Do they write the appropriate tone changes in pinyin when they occur?
Tone changes are spoken rules only. They should not be written out in Pinyin. You can watch our new video series Say it Right to learn more about this, or click this article to read about tone sandhi.
By convention, most dictionaries only show the unmodified tone.
1. Are tone changes reflected in Pinyin?
This has been a hot topic on the website lately, and my own experience has been a bit puzzling, so I’ve been doing some research:
Generally, no, tone changes are not reflected in Pinyin.
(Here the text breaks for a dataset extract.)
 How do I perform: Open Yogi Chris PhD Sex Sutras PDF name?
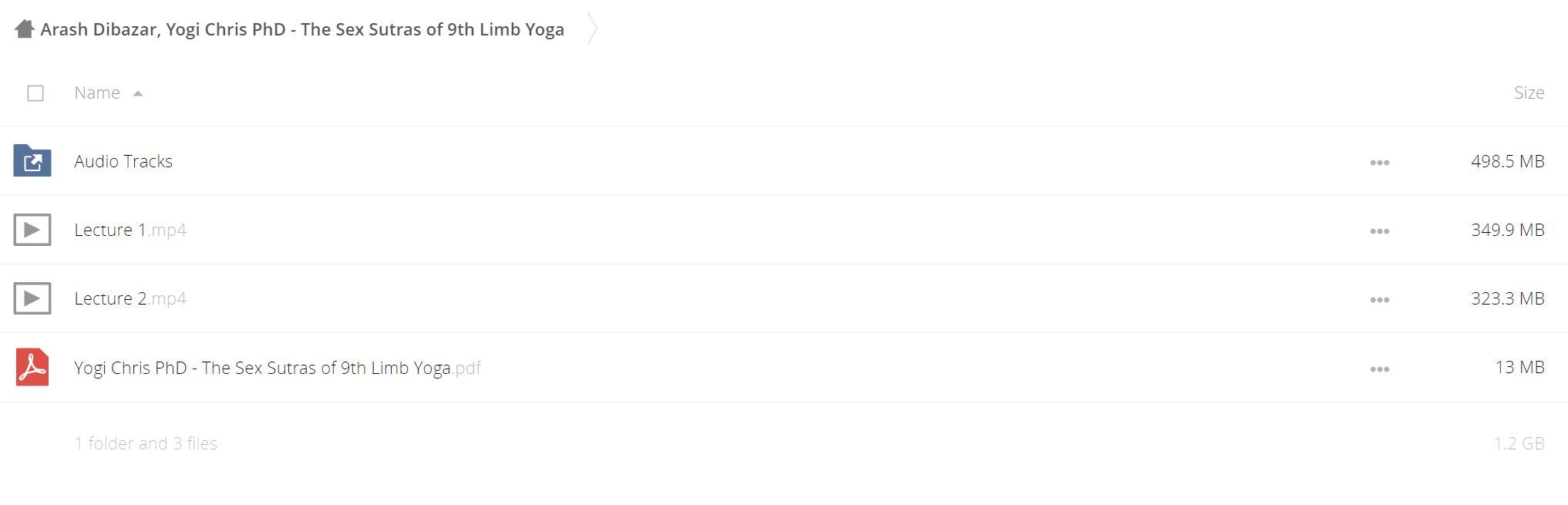point(278,368)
But as of 2012, it’s not quite that simple any more.
Who decides this anyway? The rules for Pinyin are listed out in a document called the 《汉语拼音正词法基本规则》，which has been revised a few times over the years. The 1996 edition, which is available in English, does not allow any situation where tone changes can be shown in Pinyin. And I quote: “声调一律标原调，不标变调”。
I personally find this a bit puzzling since, when I went to school in the fall of 2007, my textbooks quite plainly showed tone changes. I had thought this was the norm, and didn’t know until recently that it really isn’t.
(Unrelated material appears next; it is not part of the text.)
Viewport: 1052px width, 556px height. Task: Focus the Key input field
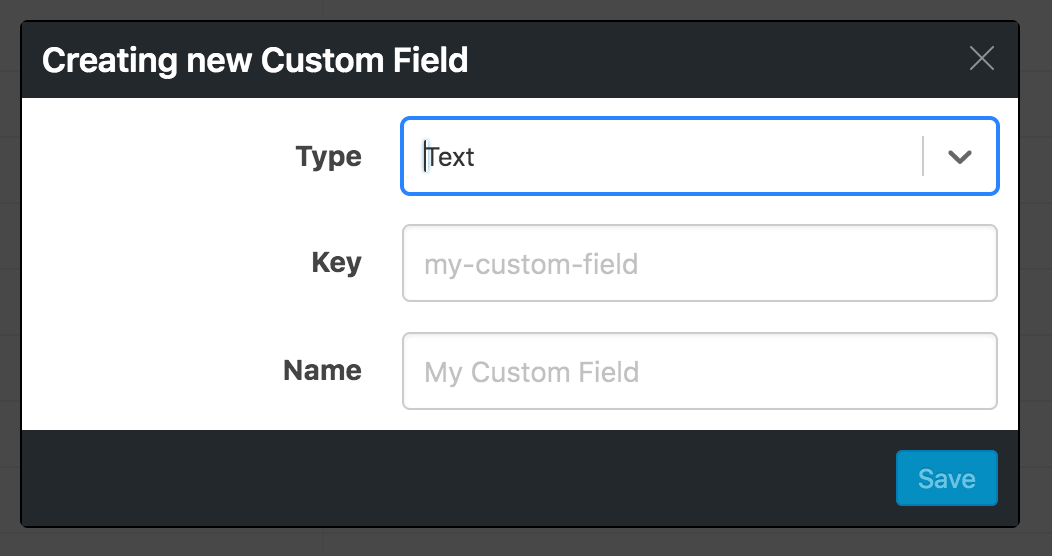coord(700,263)
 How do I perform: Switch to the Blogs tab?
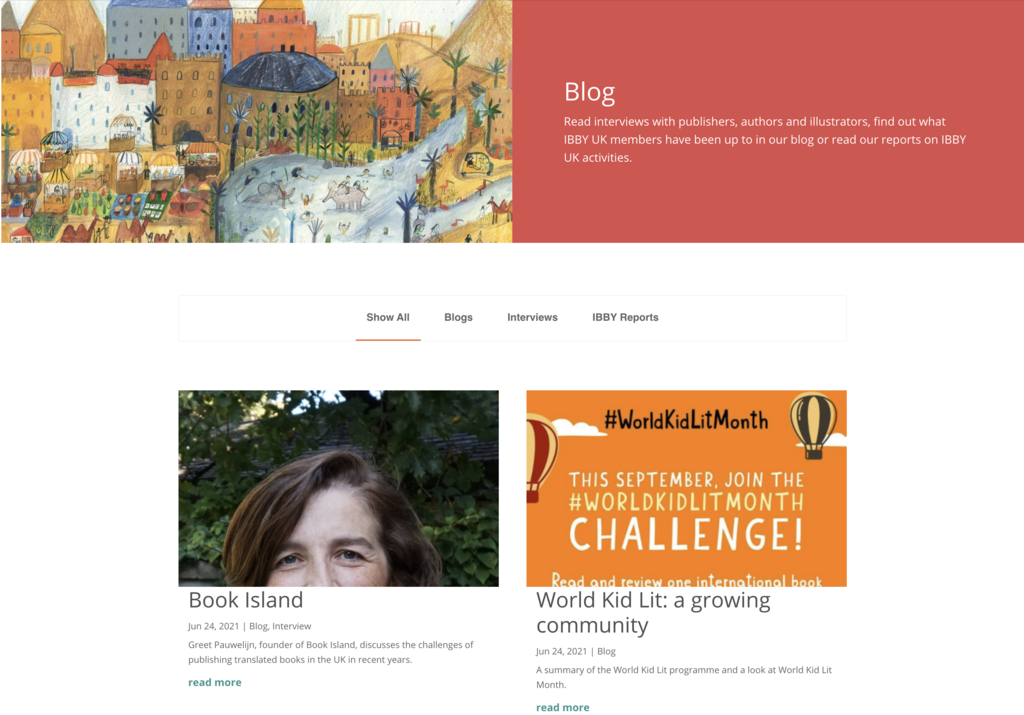[458, 317]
It turns out that the standards were revised in 2012, allowing two (and ONLY two) exceptions to the rule in a language education context: Tone changes for “不” and “一” can be shown if the educator deems it necessary. The rule (6.5.2) appears like this:
- yī jià (一架)
- yī tiān (一天)
- yī tóu (一头)
- yī wǎn (一碗)
- bù qù (不去)
- bù duì (不对)
- bùzhìyú (不至于)
- yī tiān (一天）可标为yì tiān，bù duì (不对）可标为bú duì。
It would appear that Beijing Language and Culture University Press was ahead of the game here as they instituted the 2012 revisions at least 5 years before they came out: The 汉语教程 series of books show tone changes for “不” and “一”, but nothing else. I’m willing to bet tomorrow’s lunch that BLCUP actually had something to do with bringing about the rule change.
This brings us to a second question:
2. How does ChinesePod reflect tone changes in Pinyin?
From ChinesePod’s earliest days, all the way until February 23, 2015, ChinesePod strictly followed the 1996 guidelines with near perfection.
From what I can tell, the first lesson to depart from this convention is Boba Tea, where the dialogue has “yì bēi” and “xià yí wèi.” I’ve checked the lessons from the surrounding dates, and this seems to be an anomaly. There are only a few other examples I found in early 2015:
I’ve also done some random checking of the dialogue tabs in 2015 through 2017 lessons, and I’m not seeing any other examples, so I’m guessing it wasn’t widespread.
From what I can tell, the big change happened in January 2018, with lessons like “It’s Raining So Bad I Don’t Want to go Out!” and “All the Way to Intermediate 21.” The previous ATWTI lessons followed the old 1996 standards, whereas ATWTI 21 and following instead reflected tone changes in the Pinyin.
I randomly checked a few lessons in 2018, and I’m not reaching any definitive conclusions.
3. What does this all mean?
I’ve gone back and forth on this issue quite a bit in my own mind. I personally found the way BLCUP textbooks show the tone changes for 不 and 一 quite helpful, and I subconsciously absorbed them into the way I type Pinyin - I show those changes when I type, but I don’t show third tone changes when I type. I’ve done that for years without knowing about the 汉语拼音正词法基本规则 rules.
Realistically though, the most important thing is consistency. ChinesePod made some changes around the 2007/2008 period, such as standardizing how many times the dialogue is played at different levels, and the addition of the “Lesson Review MP3.” It required that they do major work on hundreds of previous lessons to maintain consistency. It was a huge task.
At this point, showing tone changes in Pinyin marks would mean re-working nearly 4,000 lessons!
ChinesePod has much better things to do.